Mujeres y hombres sin distinción hemos padecido sangre, sudor y lágrimas, producto de ese angelito traidor que nos zumba al oído y nos hace hablar de más. Aquel que nos compromete a hacer un esfuerzo enorme e innecesario, aunque no tengamos ganas o nos falten las condiciones. Todo, por no saber decir NO.
Al asentir a un favor, al principio quedamos regio con el otro, y hasta nos enorgullecemos; pero sí de entrada sabemos que el acto es una carga, quizá todo el esmero del mundo no baste para obtener resultados. ¿No te ha pasado ir a comprar con lo justo y tentarte con algo que te recorta el presupuesto? A veces, darse un gustito indebido deja un agrio sabor.
¿Qué cuesta decir que no? A veces, mucho. Lo más gráfico: ¡qué difícil es decirle que no a la petición de un hijo si no tienes plata!. Muchos lo hacemos - aunque quedemos endeudados hasta el cuello -, para darle en el gusto. Lo malo viene después. Y nos pasa a todos, constantemente. Compramos un juguete navideño que pagamos hasta el siguiente Año Nuevo.
Esa debilidad tan humana como traicionera, es simplemente, falta de asertividad, e incide en las malas decisiones. Esas que acarrean malestar, sufrimiento y una cadena de malos ratos, producto de la sumisión. Y al revés, también es fatal negarse a lo que se quiere.

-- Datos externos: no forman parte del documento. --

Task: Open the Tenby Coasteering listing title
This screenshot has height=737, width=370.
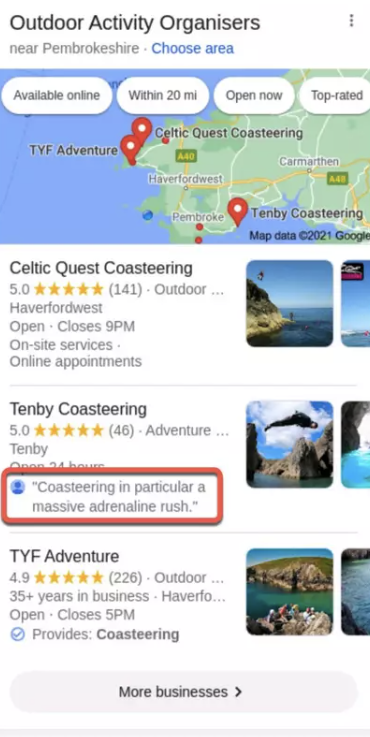Action: tap(78, 409)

De plano, es agresivo el hecho de no permitirse cosas tan importantes como amar cuando se ama, o no trabajar porque la pareja no lo estima necesario. La carencia de auto-respeto nos impide aplicar nuestra voluntad y superponer nuestra autoestima, en cosas tan simples como usar determinada ropa - pese a que a la mamá le moleste -, o salir con amigos aunque el ser amado se indigne. Es algo que podría llevarte a alcanzar niveles tremendos de frustración y estancamiento, si se llega a la dependencia de la pareja o de quien sea, para poder pensar siquiera en moverse. Se está siempre bajo un yugo esclavizante, porque la autonomía se ha anulado. Nada peor que nos dejemos programar por los deseos de un tercero.

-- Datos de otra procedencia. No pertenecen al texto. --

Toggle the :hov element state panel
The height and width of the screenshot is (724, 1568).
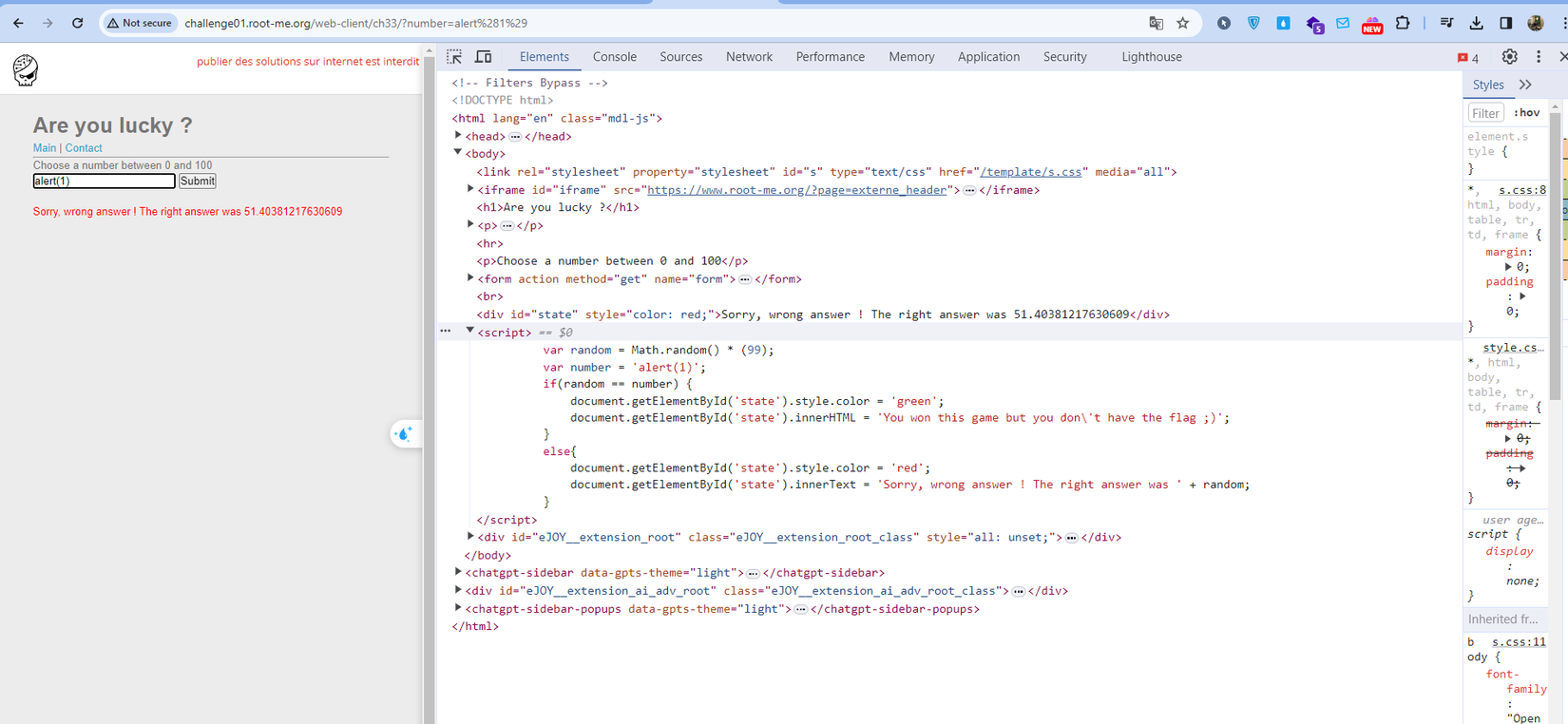(x=1526, y=113)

Claramente, no insto a la búsqueda infructuosa de perfección, sino a un justo equilibrio. Ese punto preciso donde nos respetamos y respetamos al entorno, se llama asertividad. Es algo en lo que debemos pensar antes de tomar cada determinación, porque decidimos todo el tiempo. Cada idea, tarea y desafío, exige una definición. Todos los días se inician con la disyuntiva de si nos despertamos o si seguimos durmiendo, si nos levantamos o no, y tenemos una retahíla de pequeñas y grandes elecciones que a veces son concluyentes en nuestra vida.

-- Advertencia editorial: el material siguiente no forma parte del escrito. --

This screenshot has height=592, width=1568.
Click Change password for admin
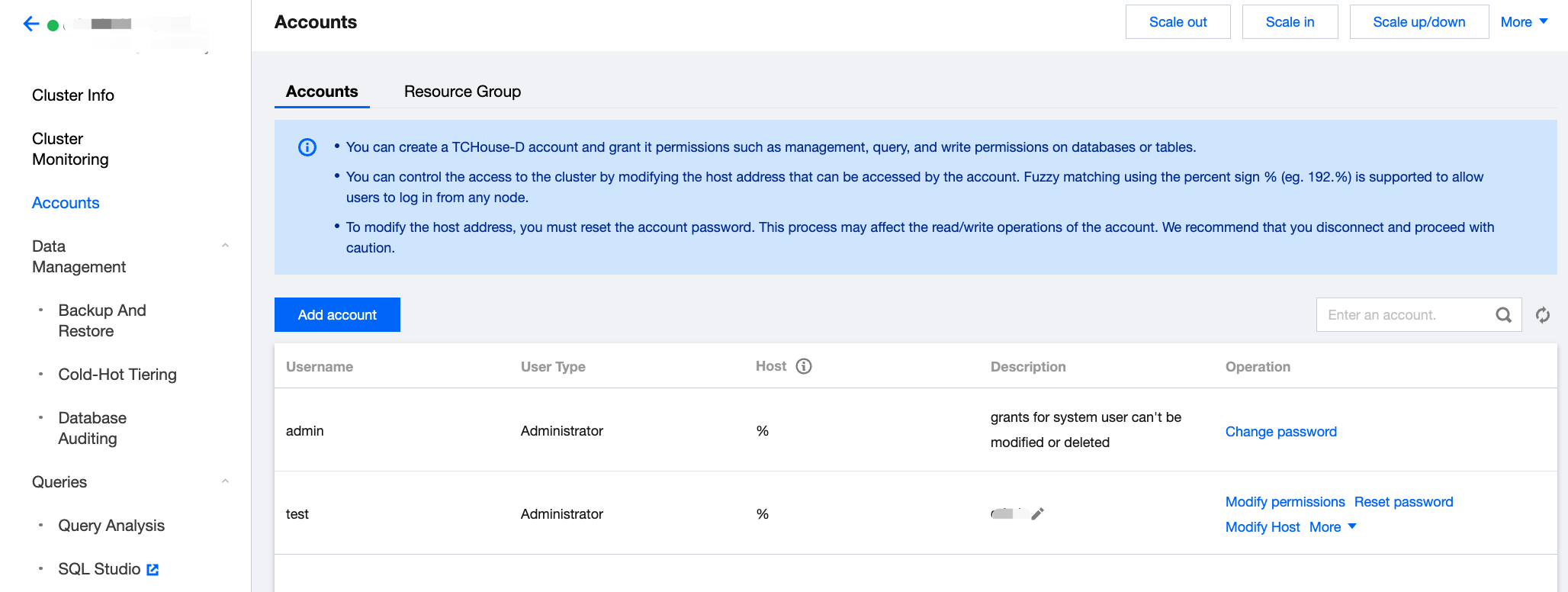pos(1280,432)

La lección es que siempre debemos priorizar aquello que queremos hacer, y simplemente hacerlo cuando aquello no afecte a nadie más. Si temiéramos dañar a alguna persona, la comunicación es la salida. Siempre se puede dialogar y llegar a un acuerdo conveniente para ti y tu interlocutor. Dale una expresión amable y exprésate en coherencia con tu propósito. No te guardes nada, y lo más probable que ocurra, es que lleguen a un acuerdo.
Si no hablas, te irás con la amargura de no haberte respetado, y se la transmitirás a todo tu entorno.
Ve a poner en práctica la asertividad, ¡en todos los planos de tu vida!.